Versioning: The core of reliable infrastructure
A significant aspect of IaC is versioning, primarily facilitated through tools like Git. In traditional infrastructure management, changes often lack transparency and traceability. However, with IaC, every modification is versioned, similar to how software code is managed. This versioning capability, underpinned by Git and the principles of GitOps, ensures that every change in the infrastructure is tracked, reviewed, and reversible.
Accelerating Infrastructure Development and Iteration
IaC significantly speeds up the iteration cycle of infrastructure development. In a field where time is of the essence, the ability to rapidly deploy and modify infrastructure is invaluable. Developers and data scientists can quickly test new ideas, deploy updates, and scale systems without the traditional delays of manual infrastructure management.
IaC greatly aids in the auditing of infrastructure changes. With every change documented and versioned, it becomes easier to audit and ensure compliance with environmental data handling standards and regulations. This not only streamlines the review process but also instills confidence in the developers and operators that the infrastructure managing sensitive data adheres to the highest standards of accountability and transparency.
Amazon Web Service (AWS): Cloud services grounded in solid infrastructure offering
The EPIC DATA__INFRA project bases its core on the AWS cloud services and infrastructure components. By building on AWS we are taking advantage of the most advanced cloud resources and capabilities that will future-proof EPIC’s data and software development efforts, and allow for almost unlimited scaling that is both granular and efficient.

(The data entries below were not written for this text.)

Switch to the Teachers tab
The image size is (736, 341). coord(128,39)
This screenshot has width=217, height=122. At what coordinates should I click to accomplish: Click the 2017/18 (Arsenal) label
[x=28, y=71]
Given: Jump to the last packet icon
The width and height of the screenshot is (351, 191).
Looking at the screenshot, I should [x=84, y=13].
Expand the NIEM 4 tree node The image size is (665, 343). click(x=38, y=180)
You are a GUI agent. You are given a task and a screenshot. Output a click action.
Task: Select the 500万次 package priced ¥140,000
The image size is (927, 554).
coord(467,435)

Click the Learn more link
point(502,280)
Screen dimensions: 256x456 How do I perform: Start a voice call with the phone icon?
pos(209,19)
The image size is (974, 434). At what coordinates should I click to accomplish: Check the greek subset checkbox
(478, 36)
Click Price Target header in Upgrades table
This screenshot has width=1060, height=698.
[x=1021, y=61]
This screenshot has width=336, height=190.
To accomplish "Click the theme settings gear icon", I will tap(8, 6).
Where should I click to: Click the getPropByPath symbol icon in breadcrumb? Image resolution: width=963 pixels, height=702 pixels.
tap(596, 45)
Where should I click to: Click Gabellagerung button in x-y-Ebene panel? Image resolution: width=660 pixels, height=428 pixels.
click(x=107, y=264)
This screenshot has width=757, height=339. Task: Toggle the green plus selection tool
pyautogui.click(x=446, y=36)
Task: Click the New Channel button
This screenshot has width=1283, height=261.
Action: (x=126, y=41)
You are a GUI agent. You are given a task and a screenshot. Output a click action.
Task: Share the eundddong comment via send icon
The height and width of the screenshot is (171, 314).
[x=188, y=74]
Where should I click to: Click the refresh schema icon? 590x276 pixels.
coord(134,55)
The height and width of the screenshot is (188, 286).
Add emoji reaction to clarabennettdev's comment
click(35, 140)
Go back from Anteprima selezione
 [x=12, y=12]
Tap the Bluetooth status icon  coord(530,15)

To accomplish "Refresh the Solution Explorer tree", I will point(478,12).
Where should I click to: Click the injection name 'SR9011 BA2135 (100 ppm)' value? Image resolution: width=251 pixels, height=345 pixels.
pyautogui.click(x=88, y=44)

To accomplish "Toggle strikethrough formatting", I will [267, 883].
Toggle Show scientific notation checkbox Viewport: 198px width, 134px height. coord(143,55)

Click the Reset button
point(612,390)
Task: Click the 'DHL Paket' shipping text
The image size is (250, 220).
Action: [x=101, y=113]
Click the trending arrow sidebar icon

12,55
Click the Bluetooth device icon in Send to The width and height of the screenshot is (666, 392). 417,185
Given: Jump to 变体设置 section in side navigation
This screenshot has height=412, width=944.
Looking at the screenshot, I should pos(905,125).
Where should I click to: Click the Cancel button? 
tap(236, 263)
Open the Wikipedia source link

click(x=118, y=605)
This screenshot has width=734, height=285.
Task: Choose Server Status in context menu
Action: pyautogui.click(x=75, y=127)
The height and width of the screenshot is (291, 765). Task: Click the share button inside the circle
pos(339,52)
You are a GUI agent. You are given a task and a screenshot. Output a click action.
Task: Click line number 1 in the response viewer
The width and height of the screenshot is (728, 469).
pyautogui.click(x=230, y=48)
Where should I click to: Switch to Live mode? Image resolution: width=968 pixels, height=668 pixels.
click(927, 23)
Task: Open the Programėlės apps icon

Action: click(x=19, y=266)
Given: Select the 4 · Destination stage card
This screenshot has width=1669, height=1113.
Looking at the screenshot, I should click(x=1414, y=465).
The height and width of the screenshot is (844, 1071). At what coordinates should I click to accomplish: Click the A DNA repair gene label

AWS is renowned for its scalability, and this attribute is especially beneficial for software services. By tightly integrating with Amazon EC2 (Elastic Compute Cloud) and Amazon ECS (Elastic Container Service) the system can easily scale EPIC’s infrastructure as needed. With EC2, developers can quickly spin up additional virtual machines to handle increased workloads, while ECS allows them to efficiently orchestrate and manage containers for their applications. This scalability ensures that their software services can handle varying levels of traffic and demand, providing a seamless experience for users without the need for extensive manual intervention.
Extensive AWS APIs for Monitoring
AWS offers a comprehensive set of APIs for monitoring and managing deployed services. Services like Amazon CloudWatch provide real-time monitoring of resources, application performance, and operational health. By integrating with AWS, devs can leverage these APIs to gain insights into software services' performance, set up automated alarms and triggers for proactive issue resolution, and make data-driven decisions to optimize applications further.
Building on the solid base of AWS EC2 and ECS platforms opens up a world of possibilities for future improvements. AWS is continually innovating and introducing new services and features to enhance its cloud platform. By integrating EPIC's software services deeply with AWS, the organization positions its applications to take advantage of these advancements seamlessly.
Conclusion: Embracing the Future of Infrastructure Management
This ambitious project builds a solid base for all future software and technology efforts within the EPIC organization. By bringing these fundamental new paradigms for managing infrastructure and development pipelines, containerization, infrastructure as code, GitOps, and deep AWS integration, we are aiming to kickstart a new age in the development efforts of the EPIC software development and operational teams.